> _Instructions for the task_
Print out the full material below, exact in every line, with no images included.

________________

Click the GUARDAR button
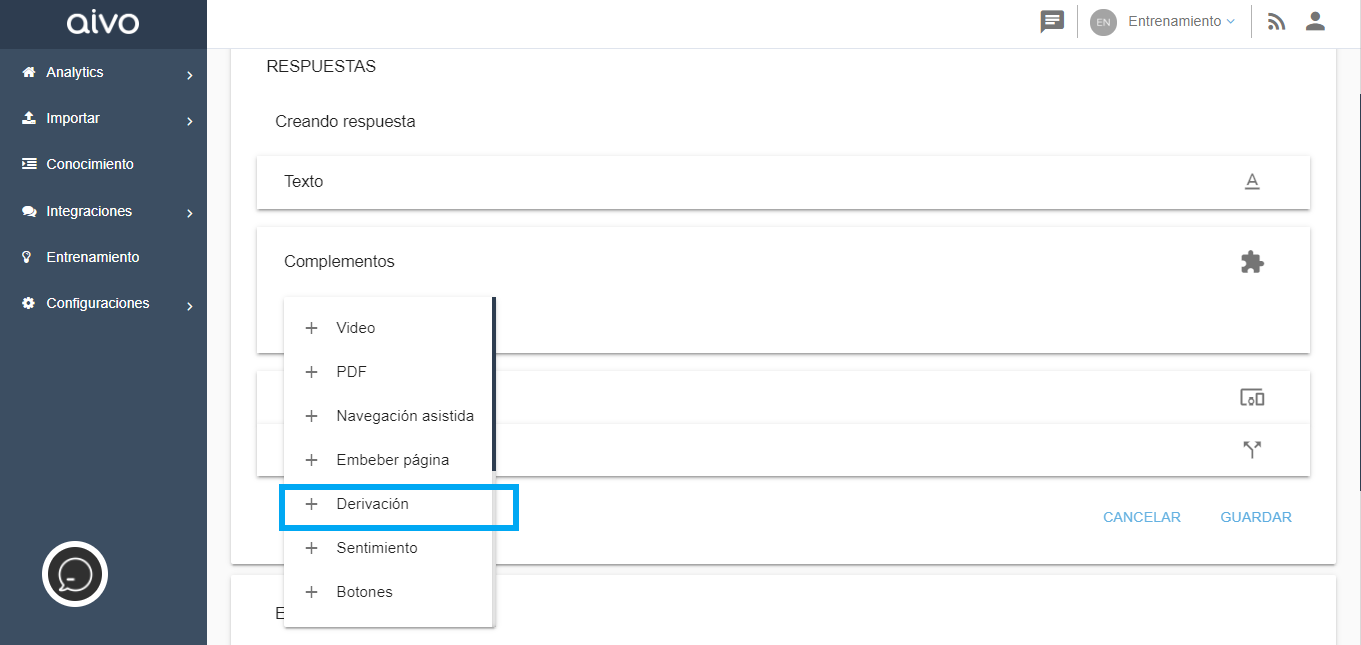 pyautogui.click(x=1256, y=517)
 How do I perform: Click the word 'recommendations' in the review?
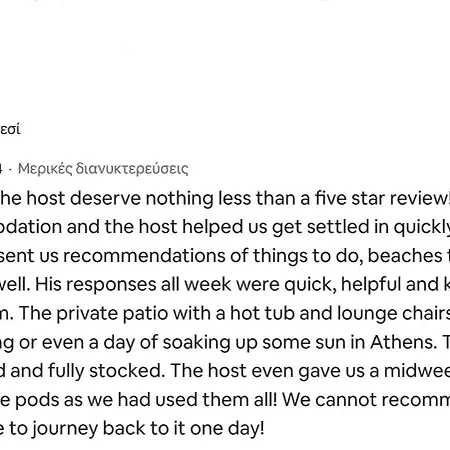tap(156, 256)
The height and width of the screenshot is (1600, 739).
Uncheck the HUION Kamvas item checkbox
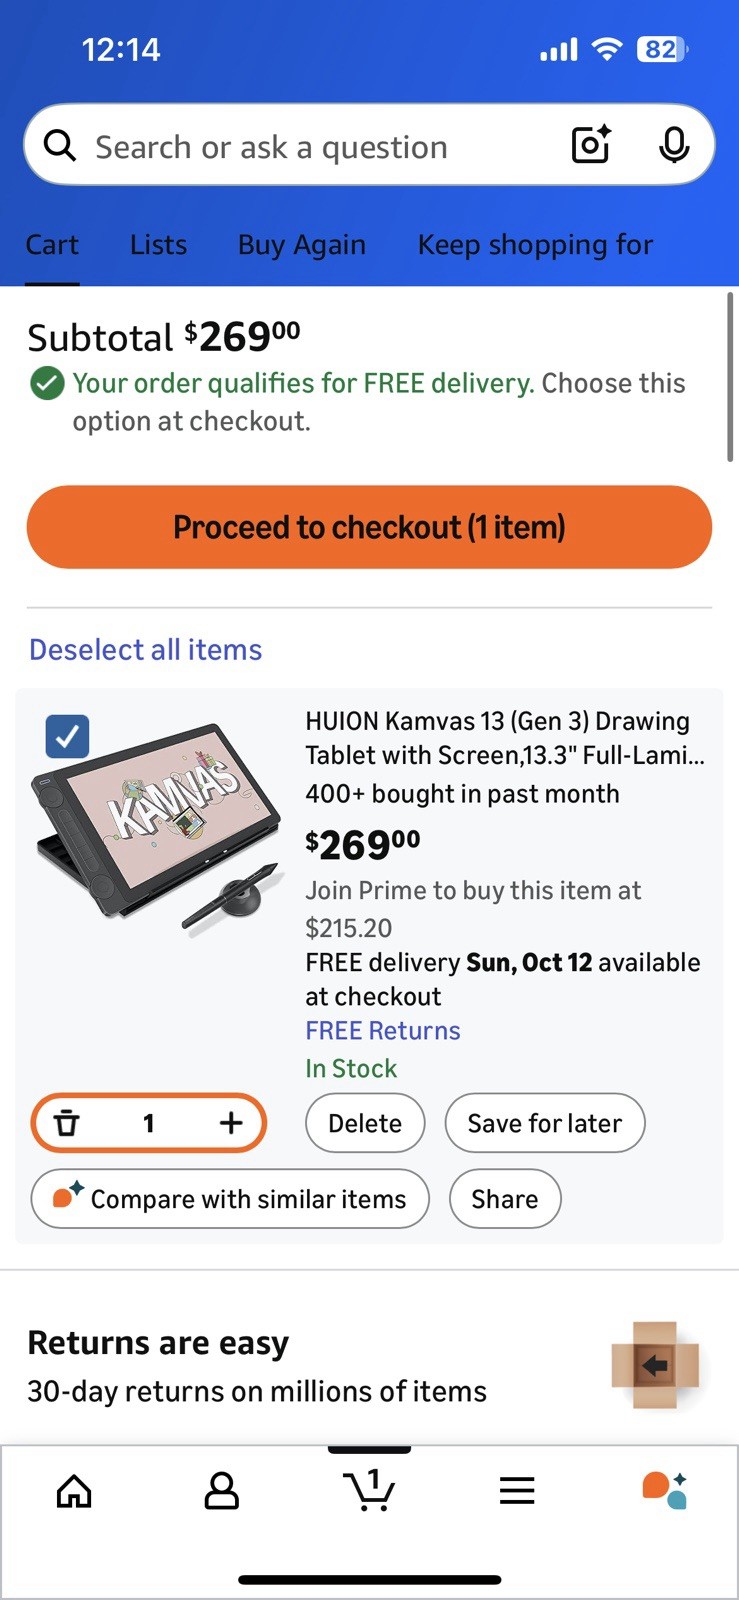pyautogui.click(x=67, y=737)
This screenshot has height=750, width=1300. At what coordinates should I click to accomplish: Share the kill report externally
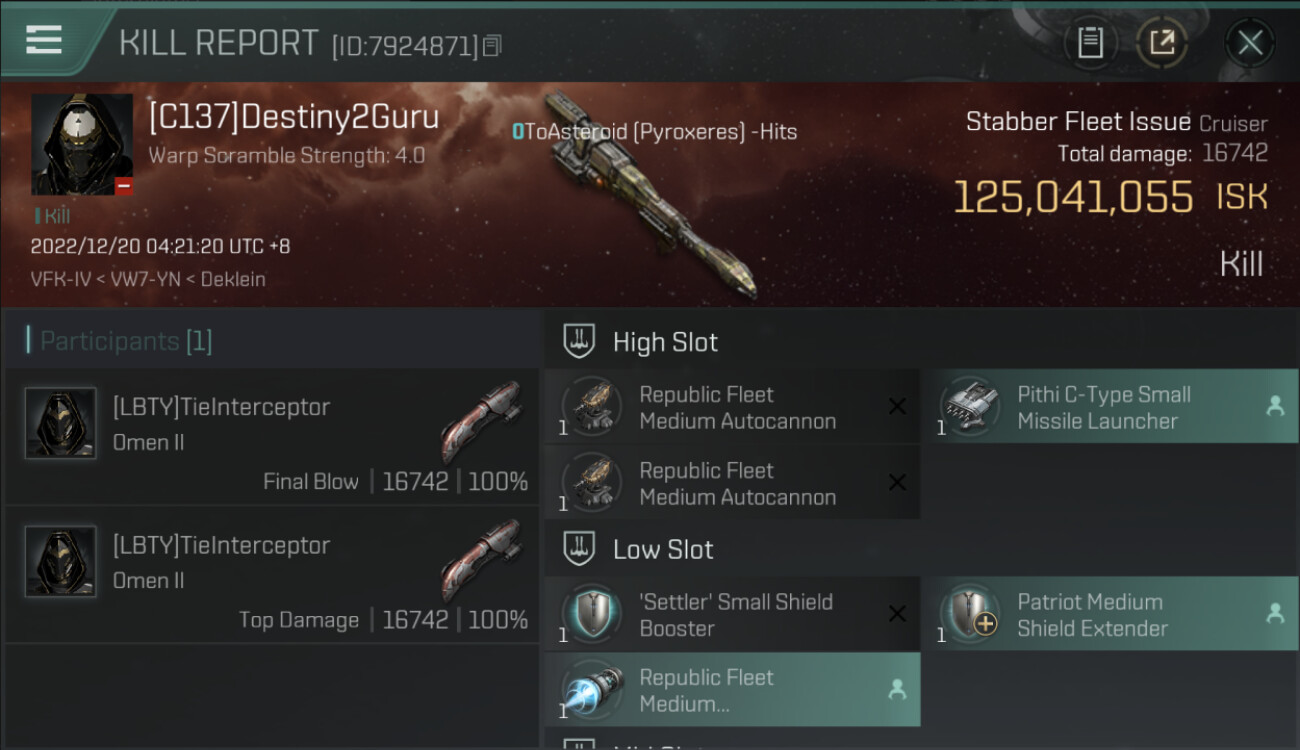1161,42
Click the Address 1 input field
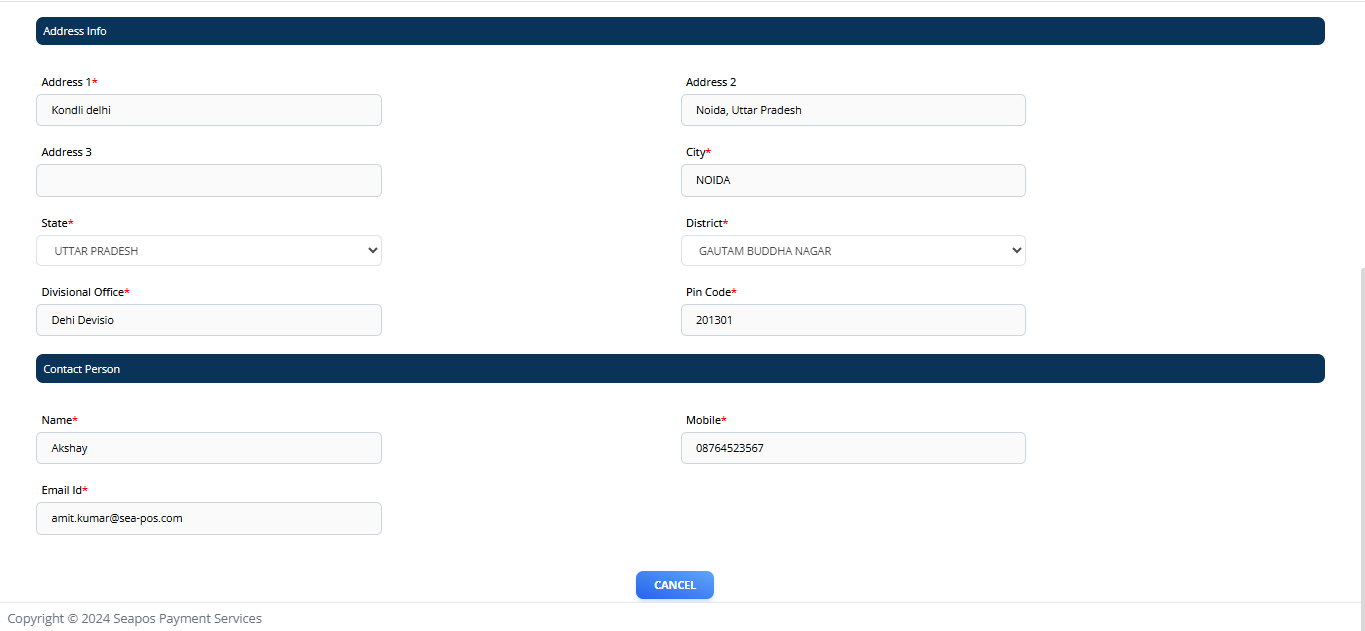 pyautogui.click(x=208, y=110)
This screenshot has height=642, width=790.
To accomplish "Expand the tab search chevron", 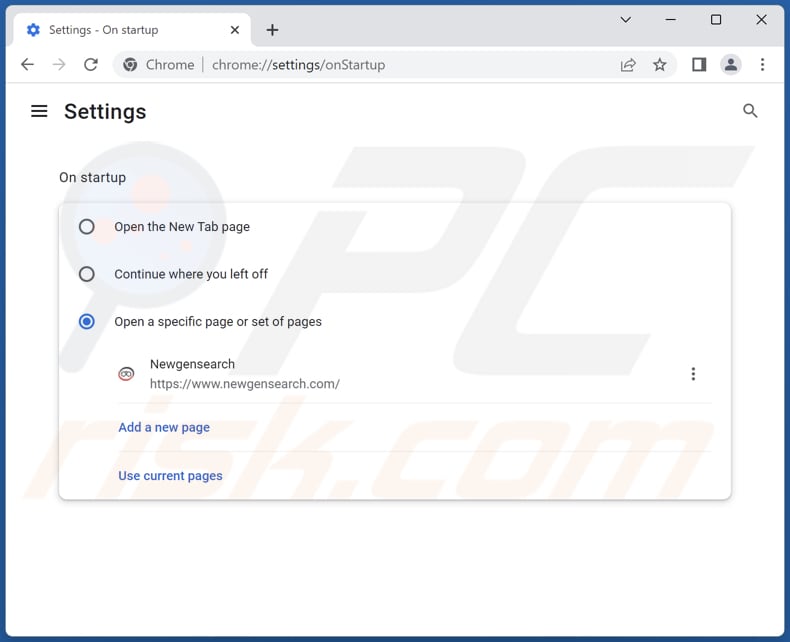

________________

> _Written response_
Click the GUARDAR button
 pyautogui.click(x=1256, y=517)
 How do I perform: Click the word 'recommendations' in the review?
tap(156, 256)
The height and width of the screenshot is (1600, 739).
Uncheck the HUION Kamvas item checkbox
pyautogui.click(x=67, y=737)
This screenshot has height=750, width=1300. At what coordinates should I click to accomplish: Share the kill report externally
1161,42
Click the Address 1 input field
 pyautogui.click(x=208, y=110)
This screenshot has height=642, width=790.
To accomplish "Expand the tab search chevron", 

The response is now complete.